Frankly, this blatant obstruction should prompt the Commander in Chief to fire the Coast Guard Commandant for dereliction of duty. Such strong measure is needed because of the history and culture of lack of accountability for dereliction of disciplinary leadership duties at the senior leadership level. That likely won't happen, as excuses will surely fly about needing time to release the report (apparently the last eight years wasn't long enough, despite numerous requests for the report by Coast Guard personnel themselves). But it should -- and while we're at it, Congress should remove all prosecutorial charging authority from military commanders, including disposing of military-unique crimes like dereliction of duty. That is, Congress should continue their nascent reform of the corrupt and racially biased military justice system. 

Senior officers prove time and time again that they are unwilling to hold other leaders accountable in this realm. Such arbitrary and unequal justice isn't justice. Yet that's what the America military justice system will continue to represent until and unless comprehensive reform is enacted, beyond a baker's dozen or so crimes being shifted to military lawyers for disposition (as they will be in the coming year). 

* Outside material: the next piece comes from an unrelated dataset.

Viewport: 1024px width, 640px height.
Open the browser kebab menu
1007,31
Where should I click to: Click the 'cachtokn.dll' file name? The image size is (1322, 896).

Some of the deepest-rooted issues currently plaguing out military, from sexual harassment and assault to racial harassment and discrimination, are directly tied to leadership failings. There's a reason dereliction of duty is a military crime -- it should finally be one in reality for senior officers regarding their leadership duties, and can only be one if professionals who are independent from the military chain of command have the power to prosecute it.